++++ AVAILABLE DATA ++++
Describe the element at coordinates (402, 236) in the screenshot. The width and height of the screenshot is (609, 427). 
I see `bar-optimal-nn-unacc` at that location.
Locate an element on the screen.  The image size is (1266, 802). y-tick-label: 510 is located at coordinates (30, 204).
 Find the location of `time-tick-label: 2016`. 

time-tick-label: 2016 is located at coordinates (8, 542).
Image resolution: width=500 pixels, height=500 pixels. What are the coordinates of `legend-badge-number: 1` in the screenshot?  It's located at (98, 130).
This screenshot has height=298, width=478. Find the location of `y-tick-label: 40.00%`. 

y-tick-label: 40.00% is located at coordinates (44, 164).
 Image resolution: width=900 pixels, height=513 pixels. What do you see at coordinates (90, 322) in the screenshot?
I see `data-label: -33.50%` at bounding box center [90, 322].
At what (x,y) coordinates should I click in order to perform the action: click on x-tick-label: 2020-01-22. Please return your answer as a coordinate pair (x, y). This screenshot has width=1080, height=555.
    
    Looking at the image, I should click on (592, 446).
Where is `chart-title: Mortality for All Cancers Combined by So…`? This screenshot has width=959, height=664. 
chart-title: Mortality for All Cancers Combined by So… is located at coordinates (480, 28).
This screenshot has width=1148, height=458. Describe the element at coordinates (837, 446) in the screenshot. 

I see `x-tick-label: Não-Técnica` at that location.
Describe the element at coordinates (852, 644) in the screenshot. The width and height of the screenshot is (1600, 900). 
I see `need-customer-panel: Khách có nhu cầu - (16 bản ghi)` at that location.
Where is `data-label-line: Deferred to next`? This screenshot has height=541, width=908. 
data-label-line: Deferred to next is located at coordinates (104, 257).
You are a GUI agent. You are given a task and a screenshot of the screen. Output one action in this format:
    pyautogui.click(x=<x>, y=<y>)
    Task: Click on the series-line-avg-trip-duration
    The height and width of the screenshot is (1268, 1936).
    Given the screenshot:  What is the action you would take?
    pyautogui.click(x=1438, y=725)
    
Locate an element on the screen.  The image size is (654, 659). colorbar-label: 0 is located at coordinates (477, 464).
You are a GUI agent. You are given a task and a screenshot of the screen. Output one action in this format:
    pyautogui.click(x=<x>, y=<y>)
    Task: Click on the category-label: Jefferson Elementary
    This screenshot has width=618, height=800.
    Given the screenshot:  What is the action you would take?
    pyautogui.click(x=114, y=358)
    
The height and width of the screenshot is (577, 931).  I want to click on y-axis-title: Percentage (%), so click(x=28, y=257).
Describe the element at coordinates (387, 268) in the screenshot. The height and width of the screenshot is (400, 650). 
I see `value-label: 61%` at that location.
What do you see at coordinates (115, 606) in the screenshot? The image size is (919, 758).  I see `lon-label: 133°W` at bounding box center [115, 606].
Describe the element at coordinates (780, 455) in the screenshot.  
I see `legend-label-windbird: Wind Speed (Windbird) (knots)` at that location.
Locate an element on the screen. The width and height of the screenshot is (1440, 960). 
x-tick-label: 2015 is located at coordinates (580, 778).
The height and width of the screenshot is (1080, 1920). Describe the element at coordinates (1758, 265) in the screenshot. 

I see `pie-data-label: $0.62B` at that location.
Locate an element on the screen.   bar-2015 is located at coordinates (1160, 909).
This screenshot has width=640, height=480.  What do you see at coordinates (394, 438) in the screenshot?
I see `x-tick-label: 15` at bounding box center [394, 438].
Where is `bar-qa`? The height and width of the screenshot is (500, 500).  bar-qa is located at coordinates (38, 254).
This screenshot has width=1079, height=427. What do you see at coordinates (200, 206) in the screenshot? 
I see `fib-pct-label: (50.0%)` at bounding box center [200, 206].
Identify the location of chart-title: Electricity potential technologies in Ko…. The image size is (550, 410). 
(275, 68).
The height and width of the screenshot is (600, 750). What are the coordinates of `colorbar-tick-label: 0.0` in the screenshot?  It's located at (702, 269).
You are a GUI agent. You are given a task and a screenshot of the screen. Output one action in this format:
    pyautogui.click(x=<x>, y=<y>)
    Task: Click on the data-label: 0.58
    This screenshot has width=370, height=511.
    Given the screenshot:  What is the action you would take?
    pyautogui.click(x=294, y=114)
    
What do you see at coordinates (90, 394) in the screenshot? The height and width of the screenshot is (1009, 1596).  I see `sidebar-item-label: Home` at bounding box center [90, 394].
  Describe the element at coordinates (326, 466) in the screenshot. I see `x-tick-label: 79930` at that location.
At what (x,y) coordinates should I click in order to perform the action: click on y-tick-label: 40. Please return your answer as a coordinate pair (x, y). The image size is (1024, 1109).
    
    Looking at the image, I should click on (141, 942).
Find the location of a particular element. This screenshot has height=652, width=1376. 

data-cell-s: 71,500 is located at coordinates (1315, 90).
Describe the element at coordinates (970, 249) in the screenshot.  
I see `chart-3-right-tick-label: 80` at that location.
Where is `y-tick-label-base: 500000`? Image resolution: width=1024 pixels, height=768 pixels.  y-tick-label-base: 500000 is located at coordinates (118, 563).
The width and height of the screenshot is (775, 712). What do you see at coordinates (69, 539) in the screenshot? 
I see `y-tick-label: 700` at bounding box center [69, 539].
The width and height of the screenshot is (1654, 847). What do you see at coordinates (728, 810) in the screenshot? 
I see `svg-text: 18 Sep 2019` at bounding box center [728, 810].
++++
→ **ASSIGNMENT**
Return all of the data above word for word, with every line unchanged.

→ **TASK SOLUTION**
Describe the element at coordinates (402, 236) in the screenshot. The width and height of the screenshot is (609, 427). 
I see `bar-optimal-nn-unacc` at that location.
Locate an element on the screen.  The image size is (1266, 802). y-tick-label: 510 is located at coordinates (30, 204).
 Find the location of `time-tick-label: 2016`. 

time-tick-label: 2016 is located at coordinates (8, 542).
Image resolution: width=500 pixels, height=500 pixels. What are the coordinates of `legend-badge-number: 1` in the screenshot?  It's located at (98, 130).
This screenshot has height=298, width=478. Find the location of `y-tick-label: 40.00%`. 

y-tick-label: 40.00% is located at coordinates (44, 164).
 Image resolution: width=900 pixels, height=513 pixels. What do you see at coordinates (90, 322) in the screenshot?
I see `data-label: -33.50%` at bounding box center [90, 322].
At what (x,y) coordinates should I click in order to perform the action: click on x-tick-label: 2020-01-22. Please return your answer as a coordinate pair (x, y). This screenshot has width=1080, height=555.
    
    Looking at the image, I should click on (592, 446).
Where is `chart-title: Mortality for All Cancers Combined by So…`? This screenshot has width=959, height=664. 
chart-title: Mortality for All Cancers Combined by So… is located at coordinates (480, 28).
This screenshot has width=1148, height=458. Describe the element at coordinates (837, 446) in the screenshot. 

I see `x-tick-label: Não-Técnica` at that location.
Describe the element at coordinates (852, 644) in the screenshot. The width and height of the screenshot is (1600, 900). 
I see `need-customer-panel: Khách có nhu cầu - (16 bản ghi)` at that location.
Where is `data-label-line: Deferred to next`? This screenshot has height=541, width=908. 
data-label-line: Deferred to next is located at coordinates (104, 257).
You are a GUI agent. You are given a task and a screenshot of the screen. Output one action in this format:
    pyautogui.click(x=<x>, y=<y>)
    Task: Click on the series-line-avg-trip-duration
    The height and width of the screenshot is (1268, 1936).
    Given the screenshot:  What is the action you would take?
    pyautogui.click(x=1438, y=725)
    
Locate an element on the screen.  The image size is (654, 659). colorbar-label: 0 is located at coordinates (477, 464).
You are a GUI agent. You are given a task and a screenshot of the screen. Output one action in this format:
    pyautogui.click(x=<x>, y=<y>)
    Task: Click on the category-label: Jefferson Elementary
    This screenshot has width=618, height=800.
    Given the screenshot:  What is the action you would take?
    pyautogui.click(x=114, y=358)
    
The height and width of the screenshot is (577, 931).  I want to click on y-axis-title: Percentage (%), so click(x=28, y=257).
Describe the element at coordinates (387, 268) in the screenshot. The height and width of the screenshot is (400, 650). 
I see `value-label: 61%` at that location.
What do you see at coordinates (115, 606) in the screenshot? The image size is (919, 758).  I see `lon-label: 133°W` at bounding box center [115, 606].
Describe the element at coordinates (780, 455) in the screenshot.  
I see `legend-label-windbird: Wind Speed (Windbird) (knots)` at that location.
Locate an element on the screen. The width and height of the screenshot is (1440, 960). 
x-tick-label: 2015 is located at coordinates (580, 778).
The height and width of the screenshot is (1080, 1920). Describe the element at coordinates (1758, 265) in the screenshot. 

I see `pie-data-label: $0.62B` at that location.
Locate an element on the screen.   bar-2015 is located at coordinates (1160, 909).
This screenshot has width=640, height=480.  What do you see at coordinates (394, 438) in the screenshot?
I see `x-tick-label: 15` at bounding box center [394, 438].
Where is `bar-qa`? The height and width of the screenshot is (500, 500).  bar-qa is located at coordinates (38, 254).
This screenshot has width=1079, height=427. What do you see at coordinates (200, 206) in the screenshot? 
I see `fib-pct-label: (50.0%)` at bounding box center [200, 206].
Identify the location of chart-title: Electricity potential technologies in Ko…. The image size is (550, 410). 
(275, 68).
The height and width of the screenshot is (600, 750). What are the coordinates of `colorbar-tick-label: 0.0` in the screenshot?  It's located at (702, 269).
You are a GUI agent. You are given a task and a screenshot of the screen. Output one action in this format:
    pyautogui.click(x=<x>, y=<y>)
    Task: Click on the data-label: 0.58
    This screenshot has width=370, height=511.
    Given the screenshot:  What is the action you would take?
    pyautogui.click(x=294, y=114)
    
What do you see at coordinates (90, 394) in the screenshot? The height and width of the screenshot is (1009, 1596).  I see `sidebar-item-label: Home` at bounding box center [90, 394].
  Describe the element at coordinates (326, 466) in the screenshot. I see `x-tick-label: 79930` at that location.
At what (x,y) coordinates should I click in order to perform the action: click on y-tick-label: 40. Please return your answer as a coordinate pair (x, y). The image size is (1024, 1109).
    
    Looking at the image, I should click on (141, 942).
Find the location of a particular element. This screenshot has height=652, width=1376. 

data-cell-s: 71,500 is located at coordinates (1315, 90).
Describe the element at coordinates (970, 249) in the screenshot.  
I see `chart-3-right-tick-label: 80` at that location.
Where is `y-tick-label-base: 500000`? Image resolution: width=1024 pixels, height=768 pixels.  y-tick-label-base: 500000 is located at coordinates (118, 563).
The width and height of the screenshot is (775, 712). What do you see at coordinates (69, 539) in the screenshot? 
I see `y-tick-label: 700` at bounding box center [69, 539].
The width and height of the screenshot is (1654, 847). What do you see at coordinates (728, 810) in the screenshot? 
I see `svg-text: 18 Sep 2019` at bounding box center [728, 810].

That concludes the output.